Labor is desperate to draw a line in the sand between itself and the federal Coalition government on unemployment. However, early indications suggest that Labor's "solutions" will not only not be new but will be little different from the government's.
Most of a July 23-24 meeting of Labor MPs and staff on unemployment was closed to the public, but the media were allowed to attend ALP leader Kim Beazley's keynote address. This speech showed well enough the direction Labor is heading in.
Beazley decried the Coalition's policies of increasing "labour market flexibility", which include a general lowering of wages, more restrictions on trade union operations, more policing of the unemployed, dismantling awards and improving the position of the employers, as the "low road" and the "painful path". The government claims these policies are the cause of a slow fall in unemployment, from 8.1% in June 1998 to 7.3% last June, according to official figures.
Beazley proposed a 5% unemployment target (which would still leave 500,000 people jobless), argued for a system of tax cuts rather than pay rises for the lowest paid and placed a greater rhetorical emphasis on Australia's need to "become a knowledge nation". He also proposed the reintroduction of government wage subsidies to bosses who hire the long-term unemployed. Under this scheme, unemployed people would be able to trade in up to the full value of their benefits as a direct subsidy to whoever employs them.
Beazley's recipe — "an innovative mix of strong growth, reductions in labour costs, and investments in education and training" and "labour market reform" — is little different to the Coalition's. On the last issue, especially, the lack of difference has become obvious.
Beazley criticised comments by federal employment minister Tony Abbott that unemployment is as much a product of the jobless becoming "habituated to a life on welfare" as it is of insufficient economic growth. Yet he then embraced the very principles which underlie Abbott's view: "Labour market assistance must be based on the principle of reciprocal obligation. Labor accepts that the unemployed have an obligation to participate in community employment schemes such as work for the dole."

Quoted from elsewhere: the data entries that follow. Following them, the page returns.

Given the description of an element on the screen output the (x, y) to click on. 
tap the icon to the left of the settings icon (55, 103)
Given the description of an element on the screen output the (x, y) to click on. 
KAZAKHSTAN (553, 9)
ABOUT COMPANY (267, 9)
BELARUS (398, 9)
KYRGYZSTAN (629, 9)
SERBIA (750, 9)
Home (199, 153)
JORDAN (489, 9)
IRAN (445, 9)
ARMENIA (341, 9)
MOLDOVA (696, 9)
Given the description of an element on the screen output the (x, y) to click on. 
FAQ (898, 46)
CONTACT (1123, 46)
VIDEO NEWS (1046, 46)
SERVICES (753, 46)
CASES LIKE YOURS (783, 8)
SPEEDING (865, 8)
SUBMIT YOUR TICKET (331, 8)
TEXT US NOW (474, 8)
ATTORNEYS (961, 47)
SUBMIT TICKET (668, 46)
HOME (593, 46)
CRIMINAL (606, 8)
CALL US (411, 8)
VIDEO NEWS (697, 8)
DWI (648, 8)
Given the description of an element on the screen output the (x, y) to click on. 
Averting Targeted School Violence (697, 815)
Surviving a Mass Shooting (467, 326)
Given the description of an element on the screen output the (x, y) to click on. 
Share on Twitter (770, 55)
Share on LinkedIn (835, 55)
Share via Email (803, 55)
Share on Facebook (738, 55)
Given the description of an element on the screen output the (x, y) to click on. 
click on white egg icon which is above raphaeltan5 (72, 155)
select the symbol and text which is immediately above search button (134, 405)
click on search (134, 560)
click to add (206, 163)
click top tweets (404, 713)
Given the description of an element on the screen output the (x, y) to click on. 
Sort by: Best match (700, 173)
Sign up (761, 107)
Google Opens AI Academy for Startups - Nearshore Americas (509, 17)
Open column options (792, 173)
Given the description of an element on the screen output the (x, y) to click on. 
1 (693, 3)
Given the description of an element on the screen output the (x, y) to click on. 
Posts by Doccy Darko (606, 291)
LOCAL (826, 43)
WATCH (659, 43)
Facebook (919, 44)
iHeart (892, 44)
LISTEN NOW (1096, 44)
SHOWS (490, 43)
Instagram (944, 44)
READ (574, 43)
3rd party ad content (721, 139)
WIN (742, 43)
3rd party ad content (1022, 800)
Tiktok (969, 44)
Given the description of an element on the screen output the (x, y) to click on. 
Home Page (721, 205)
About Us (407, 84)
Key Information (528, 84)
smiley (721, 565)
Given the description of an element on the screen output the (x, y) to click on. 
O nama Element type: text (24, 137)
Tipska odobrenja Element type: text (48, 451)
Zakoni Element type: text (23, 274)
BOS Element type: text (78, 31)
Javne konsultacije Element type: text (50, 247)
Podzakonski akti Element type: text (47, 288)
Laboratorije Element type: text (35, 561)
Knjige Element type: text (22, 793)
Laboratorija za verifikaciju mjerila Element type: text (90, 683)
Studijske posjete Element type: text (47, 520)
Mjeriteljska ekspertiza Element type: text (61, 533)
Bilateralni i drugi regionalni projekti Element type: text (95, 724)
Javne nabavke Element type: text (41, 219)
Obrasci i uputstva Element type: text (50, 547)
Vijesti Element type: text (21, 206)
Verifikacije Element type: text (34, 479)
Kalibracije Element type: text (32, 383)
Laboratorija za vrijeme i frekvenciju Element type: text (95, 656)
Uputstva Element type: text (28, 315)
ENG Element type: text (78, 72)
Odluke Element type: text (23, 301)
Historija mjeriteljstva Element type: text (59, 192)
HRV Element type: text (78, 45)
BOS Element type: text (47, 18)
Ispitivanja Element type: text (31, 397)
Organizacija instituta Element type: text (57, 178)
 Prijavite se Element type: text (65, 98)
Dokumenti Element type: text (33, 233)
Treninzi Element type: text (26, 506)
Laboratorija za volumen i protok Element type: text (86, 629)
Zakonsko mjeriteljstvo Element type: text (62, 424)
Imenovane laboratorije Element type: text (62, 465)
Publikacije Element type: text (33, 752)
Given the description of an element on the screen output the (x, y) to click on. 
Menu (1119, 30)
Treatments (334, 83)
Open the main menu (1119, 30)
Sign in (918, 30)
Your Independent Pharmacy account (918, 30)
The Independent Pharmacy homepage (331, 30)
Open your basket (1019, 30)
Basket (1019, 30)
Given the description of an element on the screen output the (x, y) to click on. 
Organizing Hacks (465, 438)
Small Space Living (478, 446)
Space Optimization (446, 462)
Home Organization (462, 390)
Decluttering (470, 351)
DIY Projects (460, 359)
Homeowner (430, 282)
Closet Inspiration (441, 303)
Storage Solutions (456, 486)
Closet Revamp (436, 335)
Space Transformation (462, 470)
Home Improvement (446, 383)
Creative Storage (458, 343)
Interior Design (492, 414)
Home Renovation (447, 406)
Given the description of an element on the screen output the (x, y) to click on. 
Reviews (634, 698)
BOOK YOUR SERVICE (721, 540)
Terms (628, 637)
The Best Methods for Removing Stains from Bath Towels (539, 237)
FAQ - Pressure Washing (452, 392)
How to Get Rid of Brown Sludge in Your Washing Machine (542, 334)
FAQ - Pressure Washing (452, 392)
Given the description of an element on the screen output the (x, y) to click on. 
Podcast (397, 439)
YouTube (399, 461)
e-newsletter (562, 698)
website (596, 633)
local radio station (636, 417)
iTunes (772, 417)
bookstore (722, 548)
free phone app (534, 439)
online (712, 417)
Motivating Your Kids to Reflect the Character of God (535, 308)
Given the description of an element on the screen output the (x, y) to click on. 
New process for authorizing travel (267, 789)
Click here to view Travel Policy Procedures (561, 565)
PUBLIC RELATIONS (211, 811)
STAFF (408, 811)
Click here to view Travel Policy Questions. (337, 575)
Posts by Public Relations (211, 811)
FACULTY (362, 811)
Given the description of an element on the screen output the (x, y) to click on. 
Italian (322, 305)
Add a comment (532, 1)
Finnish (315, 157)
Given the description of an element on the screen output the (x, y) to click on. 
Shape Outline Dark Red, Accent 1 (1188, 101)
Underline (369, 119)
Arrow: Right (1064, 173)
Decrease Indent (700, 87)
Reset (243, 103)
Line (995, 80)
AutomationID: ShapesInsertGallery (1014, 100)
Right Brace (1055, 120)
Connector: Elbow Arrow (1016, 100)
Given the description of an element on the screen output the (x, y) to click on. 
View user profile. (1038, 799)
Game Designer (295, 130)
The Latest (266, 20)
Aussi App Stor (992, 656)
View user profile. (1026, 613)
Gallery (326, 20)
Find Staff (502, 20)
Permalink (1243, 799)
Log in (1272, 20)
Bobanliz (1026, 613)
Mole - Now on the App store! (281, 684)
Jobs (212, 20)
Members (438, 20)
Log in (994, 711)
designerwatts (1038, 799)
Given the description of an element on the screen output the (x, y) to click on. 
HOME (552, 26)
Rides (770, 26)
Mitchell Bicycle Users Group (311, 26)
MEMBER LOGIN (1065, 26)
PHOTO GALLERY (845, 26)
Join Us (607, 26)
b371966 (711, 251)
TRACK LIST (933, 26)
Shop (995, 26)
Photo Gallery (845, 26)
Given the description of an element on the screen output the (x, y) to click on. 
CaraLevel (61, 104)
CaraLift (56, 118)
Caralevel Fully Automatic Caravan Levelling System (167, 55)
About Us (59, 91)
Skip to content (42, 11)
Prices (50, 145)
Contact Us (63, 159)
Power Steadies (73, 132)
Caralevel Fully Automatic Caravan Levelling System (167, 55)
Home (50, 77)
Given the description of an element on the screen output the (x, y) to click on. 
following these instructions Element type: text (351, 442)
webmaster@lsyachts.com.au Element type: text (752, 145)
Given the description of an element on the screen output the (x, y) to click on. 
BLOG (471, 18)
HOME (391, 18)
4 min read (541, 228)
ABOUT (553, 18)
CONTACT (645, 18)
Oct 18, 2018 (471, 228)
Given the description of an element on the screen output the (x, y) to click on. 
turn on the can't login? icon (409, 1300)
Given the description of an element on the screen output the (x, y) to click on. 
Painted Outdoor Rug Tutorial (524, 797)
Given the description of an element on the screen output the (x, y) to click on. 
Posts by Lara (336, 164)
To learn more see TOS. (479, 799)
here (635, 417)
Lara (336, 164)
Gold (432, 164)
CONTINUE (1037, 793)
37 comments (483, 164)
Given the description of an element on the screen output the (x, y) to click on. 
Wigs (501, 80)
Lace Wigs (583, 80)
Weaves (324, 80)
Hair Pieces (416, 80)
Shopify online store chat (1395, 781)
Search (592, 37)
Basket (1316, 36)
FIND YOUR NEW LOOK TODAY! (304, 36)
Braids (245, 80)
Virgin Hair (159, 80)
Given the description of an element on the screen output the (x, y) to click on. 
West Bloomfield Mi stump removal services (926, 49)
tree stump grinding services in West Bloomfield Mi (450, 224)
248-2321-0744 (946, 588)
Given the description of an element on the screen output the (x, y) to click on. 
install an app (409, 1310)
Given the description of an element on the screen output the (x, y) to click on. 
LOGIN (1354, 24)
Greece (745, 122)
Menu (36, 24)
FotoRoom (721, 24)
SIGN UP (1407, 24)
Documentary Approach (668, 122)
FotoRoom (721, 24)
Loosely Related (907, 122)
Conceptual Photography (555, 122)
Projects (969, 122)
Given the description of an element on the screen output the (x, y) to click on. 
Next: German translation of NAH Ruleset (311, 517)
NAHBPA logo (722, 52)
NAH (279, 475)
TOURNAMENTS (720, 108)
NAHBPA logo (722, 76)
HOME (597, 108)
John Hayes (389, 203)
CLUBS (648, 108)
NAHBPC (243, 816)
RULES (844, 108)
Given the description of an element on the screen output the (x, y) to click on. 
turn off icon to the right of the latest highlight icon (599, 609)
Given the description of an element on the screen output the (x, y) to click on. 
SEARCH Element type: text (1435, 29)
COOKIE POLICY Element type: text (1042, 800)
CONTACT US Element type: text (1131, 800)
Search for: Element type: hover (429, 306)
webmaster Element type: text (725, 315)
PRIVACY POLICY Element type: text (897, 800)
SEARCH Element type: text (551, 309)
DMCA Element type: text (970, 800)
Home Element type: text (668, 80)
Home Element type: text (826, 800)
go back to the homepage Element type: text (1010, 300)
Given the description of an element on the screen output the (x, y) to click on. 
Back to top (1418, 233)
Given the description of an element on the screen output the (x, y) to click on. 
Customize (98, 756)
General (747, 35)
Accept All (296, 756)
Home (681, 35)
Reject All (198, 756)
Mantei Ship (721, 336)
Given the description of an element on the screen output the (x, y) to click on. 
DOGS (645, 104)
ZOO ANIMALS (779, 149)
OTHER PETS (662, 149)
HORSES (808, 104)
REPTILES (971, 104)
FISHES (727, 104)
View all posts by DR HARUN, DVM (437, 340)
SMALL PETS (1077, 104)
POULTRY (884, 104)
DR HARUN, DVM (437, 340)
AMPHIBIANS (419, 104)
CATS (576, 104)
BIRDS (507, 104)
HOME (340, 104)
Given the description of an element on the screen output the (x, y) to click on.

Beazley was even keen to concede that "reciprocal obligation requires carrots and sticks to work". "Sticks" would include the unemployed suffering cuts to their poverty-level payments, or even being denied benefits altogether.
Labor's concessions to the Coalition's let's-get-rid-of-welfare crusade are coming thick and fast. In May, Labor's family and community services spokesperson, Wayne Swan, argued that past policies caused welfare dependency. He described Labor's previous policy as "no questions asked, no care given" and as "yesterday's approach to yesterday's circumstances".
Prominent Labor backbencher Mark Latham went further on July 26, describing welfare as "too much like charity" and a "sacred cow full of warm rhetoric". Instead, he argued, Australia should implement such US programs as a "mutual responsibility" plan for teenage mothers, which makes welfare conditional on accepting government directions.
ALP employment spokesperson Martin Ferguson even went so far as to take credit for the Coalition's work for the dole program on Channel 10's Meet the Press on July 26. "The concept of work for the dole, the responsibility of the unemployed, is an accepted Labor way. We brought it in", he said.
It is no wonder, then, that Labor is having trouble selling its "vision" for lowered unemployment. The only thing on display so far is a watered down version of the Coalition's program.